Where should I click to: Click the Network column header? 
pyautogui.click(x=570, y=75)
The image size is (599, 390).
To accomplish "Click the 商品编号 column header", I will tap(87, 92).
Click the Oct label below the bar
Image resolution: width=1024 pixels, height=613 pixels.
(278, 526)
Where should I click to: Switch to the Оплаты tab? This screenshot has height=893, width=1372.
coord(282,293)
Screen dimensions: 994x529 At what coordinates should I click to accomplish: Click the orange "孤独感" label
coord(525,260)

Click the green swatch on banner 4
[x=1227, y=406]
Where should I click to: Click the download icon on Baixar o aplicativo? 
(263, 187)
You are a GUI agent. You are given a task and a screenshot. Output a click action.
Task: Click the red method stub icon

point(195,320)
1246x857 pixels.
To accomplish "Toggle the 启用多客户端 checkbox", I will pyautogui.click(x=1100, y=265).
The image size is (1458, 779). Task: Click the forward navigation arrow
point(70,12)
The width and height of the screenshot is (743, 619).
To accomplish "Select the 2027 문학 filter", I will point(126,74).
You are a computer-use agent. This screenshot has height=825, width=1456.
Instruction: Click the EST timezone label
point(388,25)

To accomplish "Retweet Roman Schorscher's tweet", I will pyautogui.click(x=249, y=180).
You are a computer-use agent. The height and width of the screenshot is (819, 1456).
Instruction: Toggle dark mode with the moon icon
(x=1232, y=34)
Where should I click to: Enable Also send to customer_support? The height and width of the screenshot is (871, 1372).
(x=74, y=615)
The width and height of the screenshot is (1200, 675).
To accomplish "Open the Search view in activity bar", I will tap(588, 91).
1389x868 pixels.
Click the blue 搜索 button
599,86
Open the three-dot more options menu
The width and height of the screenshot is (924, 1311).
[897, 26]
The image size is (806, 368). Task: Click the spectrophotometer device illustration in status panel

+---+

Present the lines of the material as a Markdown table with columns "Row" and "Text", starting at the line with "The image size is (599, 390)." and running through the end of the material, both ends included. Leave out blank lines.

| Row | Text |
|---|---|
| 1 | The image size is (599, 390). |
| 2 | To accomplish "Click the 商品编号 column header", I will tap(87, 92). |
| 3 | Click the Oct label below the bar |
| 4 | Image resolution: width=1024 pixels, height=613 pixels. |
| 5 | (278, 526) |
| 6 | Where should I click to: Switch to the Оплаты tab? This screenshot has height=893, width=1372. |
| 7 | coord(282,293) |
| 8 | Screen dimensions: 994x529 At what coordinates should I click to accomplish: Click the orange "孤独感" label |
| 9 | coord(525,260) |
| 10 | Click the green swatch on banner 4 |
| 11 | [x=1227, y=406] |
| 12 | Where should I click to: Click the download icon on Baixar o aplicativo?  |
| 13 | (263, 187) |
| 14 | You are a GUI agent. You are given a task and a screenshot. Output a click action. |
| 15 | Task: Click the red method stub icon |
| 16 | point(195,320) |
| 17 | 1246x857 pixels. |
| 18 | To accomplish "Toggle the 启用多客户端 checkbox", I will pyautogui.click(x=1100, y=265). |
| 19 | The image size is (1458, 779). Task: Click the forward navigation arrow |
| 20 | point(70,12) |
| 21 | The width and height of the screenshot is (743, 619). |
| 22 | To accomplish "Select the 2027 문학 filter", I will point(126,74). |
| 23 | You are a computer-use agent. This screenshot has height=825, width=1456. |
| 24 | Instruction: Click the EST timezone label |
| 25 | point(388,25) |
| 26 | To accomplish "Retweet Roman Schorscher's tweet", I will pyautogui.click(x=249, y=180). |
| 27 | You are a computer-use agent. The height and width of the screenshot is (819, 1456). |
| 28 | Instruction: Toggle dark mode with the moon icon |
| 29 | (x=1232, y=34) |
| 30 | Where should I click to: Enable Also send to customer_support? The height and width of the screenshot is (871, 1372). |
| 31 | (x=74, y=615) |
| 32 | The width and height of the screenshot is (1200, 675). |
| 33 | To accomplish "Open the Search view in activity bar", I will tap(588, 91). |
| 34 | 1389x868 pixels. |
| 35 | Click the blue 搜索 button |
| 36 | 599,86 |
| 37 | Open the three-dot more options menu |
| 38 | The width and height of the screenshot is (924, 1311). |
| 39 | [897, 26] |
| 40 | The image size is (806, 368). Task: Click the spectrophotometer device illustration in status panel |